Step 1: Define Scope

What is the functionality/behavior that is being tested? What business logic is being tested? Unless your business is moving data around data stores behavior is often the logic between data persistent and retrieval. In our case the scope of the test is described by the method name avg_price. In order to calculate averages we need a collection of 0..n prices. Where those prices come from is no concern to the logic. The only reason a datastore would be considered is because the CODE has a structural dependency on a datastore. We could completely reimagine this as standalone function, and require an adapter to create a connection between it and a datasource:

def avg_price(prices: List[float]) -> float:

I have found when thinking in terms of behavior/functionality it’s easier to identify where business logic can live. In the examples case the goal will be to have the minimal code necessary in order to execute avg_price . In order to do this prices are necessary and the PriceAnalytics module. There shouldn’t be anything else required to verify avg_price.

Another helpful approach to defining scope is to use the constraints listed in the definition of “Small Tests” above, namely: “No Network Access”, and “No External Systems”. Because of these constraints a test that mentions “Redis” is usually a smell, and is a candidate to be refactored in order to focus on testing behavior/functionality.

Step 2: Abstract From Implementation

The next step is to separate the functionality/behavior from any implementations. This decoupling is most commonly performed through abstraction. By using an interface PriceAnalytics is decoupled from any concrete implementation, meaning it can operate on ANY implementation that fulfills the Datasource interface! Redis, Memcache, or even our test stub!

Redis can now change independent of PriceAnalytics or of the unit test. Memcache can be added tested and verified independent of the unit test and PriceAnalytics. At some point the interaction between PriceAnalytics and a concrete datasource should be verified but it’s out of scope of the unit test.

Step 3: Explicitly Control Dependencies

The final step is to enable explicit configuration of all dependencies. The most common way to achieve this is through dependency injection. This is shuffling around implementation configuration allowing the caller to configure the analytics with any of the implementations from above. The broad unit test operated on code with a tight coupling to redis:

class PriceAnalytics_Redis:
    def __init__(self):
        self.redis = Redis()

In order to instantiate PriceAnalytics redis has to be instantiated creating a very tight coupling.It just happens that python has facilities to provide its own definition for what Redis is dynamically, which is accomplished in the original test using patch:

@patch('testingtutorials.behaviortesting.prices.Redis')

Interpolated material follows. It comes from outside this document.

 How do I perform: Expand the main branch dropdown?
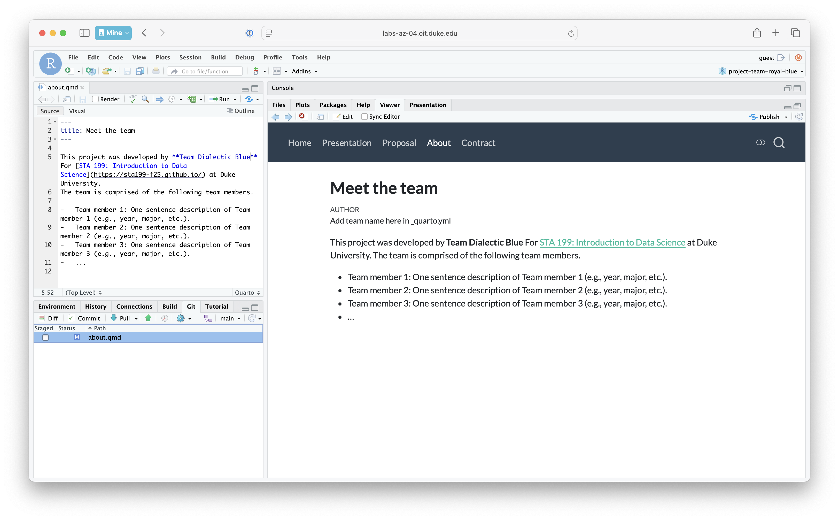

Most of the complexities of the test stems from this interaction (see first dependency graph above). I think our code provides far too much value to deserve to be tricked, which we enable through dependency injection in:

class PriceAnalyticsEvolvable:
    def __init__(self, datasource: Datasource):
        self.datasource = datasource

This makes PriceAnalytics flexible and configurable by its clients. It becomes much more powerful and flexible. Since the test operates as a client the test is free to instantiate PriceAnalytics with its own datasource implementation.

Playing around with these dependencies enables the implementation detail to be an explicit configuration detail.

Conclusion

Valuable unit testing must be designed in. It’s a product of code structure and not something that’s added around it. Choosing an appropriate scope for unit tests, and minimizing the number of components necessary in verifying that scope can provide huge benefits over the course of a product in terms of bug reduction and velocity of refactors. Having a suboptimal scope can end up costing a huge amount of time due to false positives, unnecessary updates, and inhibit the ability to refactor. Favoring fewer unit test dependencies, less dynamic patching and fewer assertions usually pays off when compared to the alternative.